Forkot, Pandeglang – Polemik pengangkatan tersangka dalam kasus kecelakaan maut yang menabrak kerumunan siswa SD di Pandeglang menjadi Staff Ahli Bupati bidang hukum menjadi sorotan publik.
Ketua IWO Indonesia Pandeglang, Ayom menilai kebijakan tersebut berpotensi menimbulkan polemik di tengah masyarakat dan dinilai dapat mencederai rasa keadilan publik. Terlebih, kasus kecelakaan yang melibatkan Ahmad Mursidi sebelumnya menewaskan siswa SD.

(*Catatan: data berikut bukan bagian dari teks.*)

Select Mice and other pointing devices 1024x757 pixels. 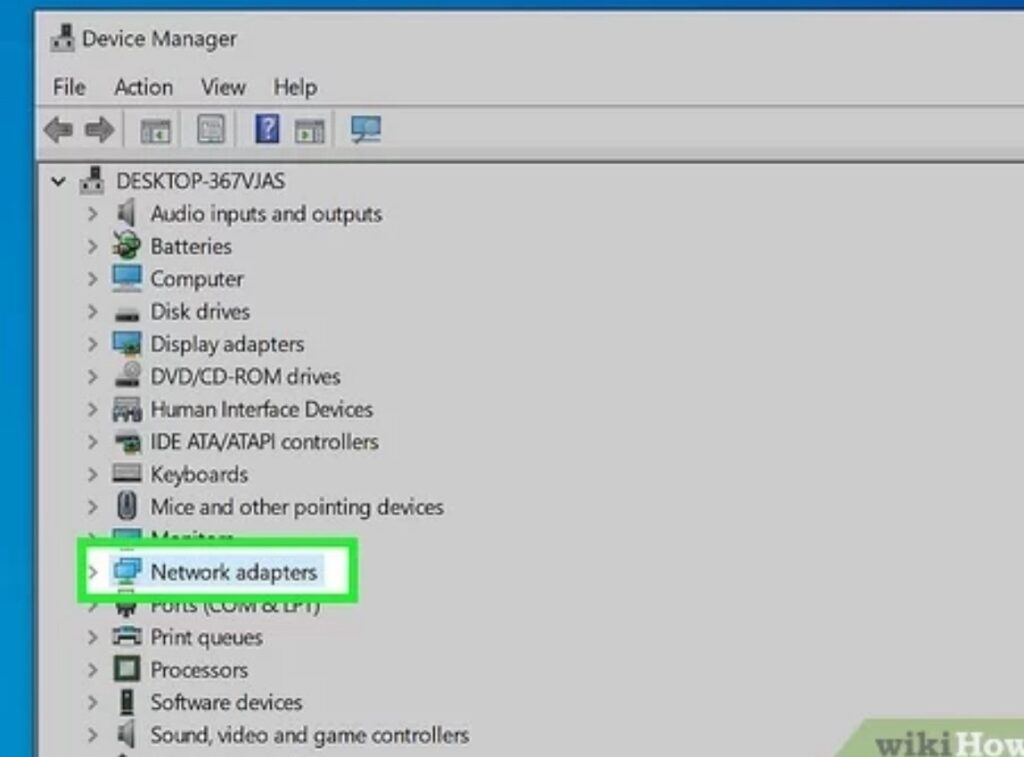[x=296, y=507]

“Sebagai salah Pandeglang kami menghormati kewenangan kepala daerah dalam melakukan rotasi dan mutasi jabatan. Namun, kebijakan ini harus mempertimbangkan aspek moral, etika publik, dan sensitivitas masyarakat,” ujarnya, Jumat (29/5).
Menurutnya, seorang pejabat publik yang sedang menjalani proses hukum seharusnya lebih difokuskan untuk menyelesaikan persoalan hukumnya terlebih dahulu agar tidak menimbulkan persepsi negatif terhadap pemerintahan daerah.
“Kami khawatir kebijakan ini justru memunculkan ketidakpercayaan publik terhadap komitmen pemerintah daerah dalam menjunjung tinggi asas keadilan dan akuntabilitas,” katanya.
Sebelumnya diketahui, Ahmad Mursidi yang merupakan mantan Kepala DPMPTSP Pandeglang resmi dilantik menjadi Staf Ahli Bupati dalam rotasi pejabat eselon II yang dilakukan Bupati Pandeglang Raden Dewi Setiani pada Selasa 26 Juni 2026.
Pelantikan tersebut menuai sorotan publik karena Ahmad Mursidi masih berstatus tersangka kasus kecelakaan lalu lintas yang menabrak kerumunan siswa SDN Sukaratu 5, Kecamatan Majasari. Dalam peristiwa itu, dua orang meninggal dunia dan sejumlah korban lainnya mengalami luka-luka.
IWO Indonesia Pandeglang meminta pemerintah daerah lebih berhati-hati dalam mengambil keputusan strategis yang menyangkut jabatan publik agar tidak menimbulkan kegaduhan di tengah masyarakat.
Selain itu, IWOI juga mendorong agar proses hukum terhadap tersangka berjalan transparan dan profesional tanpa adanya intervensi dari pihak manapun.
“Penegakan hukum harus tetap berjalan objektif. Semua warga negara memiliki kedudukan yang sama di mata hukum,” tegasnya.
Hingga berita ini diturunkan, belum ada keterangan resmi dari Pemerintah Kabupaten Pandeglang terkait kebijakan yang banyak di kritik publik.